The outer agent stays focused on the user’s task. The inner agent owns the local tool expertise.
Why this mattered to me
This was not an abstract framework preference.
I kept seeing teams mount tools into agents as if the availability of a capability was the same thing as a usable capability.
It is not.
A tool can be valid and still be wrong for the agent.
A tool can be powerful and still be shaped badly enough to degrade performance.
A tool can be technically reusable and still require so much prompt scaffolding that the reuse is mostly fiction.
Once I started looking at the problem this way, a lot of agent engineering stopped looking like prompt engineering and started looking like interface design.
The rule I use now
If an agent needs a giant prompt to explain how to safely and effectively use a tool, the tool is probably the problem.
That does not mean the model is never the bottleneck. It means you should not let model selection distract you from the fact that interfaces are policy.
The right question is not just “what can this tool do?”

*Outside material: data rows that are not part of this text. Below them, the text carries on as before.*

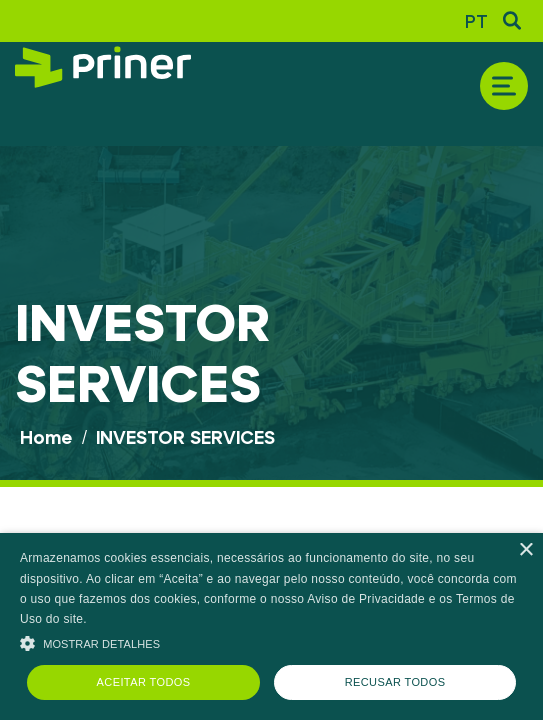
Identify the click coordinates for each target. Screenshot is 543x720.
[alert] (271, 626)
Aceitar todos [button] (144, 682)
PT (476, 21)
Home (46, 437)
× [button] (525, 550)
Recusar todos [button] (395, 682)
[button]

The better question is “what shape of tool gives the agent the best chance of succeeding at the actual job?”
That usually means smaller surfaces, better names, narrower scope, safer defaults, and richer behavior hidden behind cleaner abstractions.
This is still how I think about MCP
The ecosystem has moved fast since that original discussion, but the core idea still feels right to me.
MCP is most useful when it lets us compose real capabilities without forcing every agent author to become an expert in every underlying API.
To get there, we need more than raw tool exposure.
We need a shaping layer.
We need good defaults.
We need the ability to wrap generic tools into task-shaped tools.
And sometimes we need agents behind the tools, not just tools behind the agents.
That is the architecture I was arguing for then.
It is still the architecture I want now.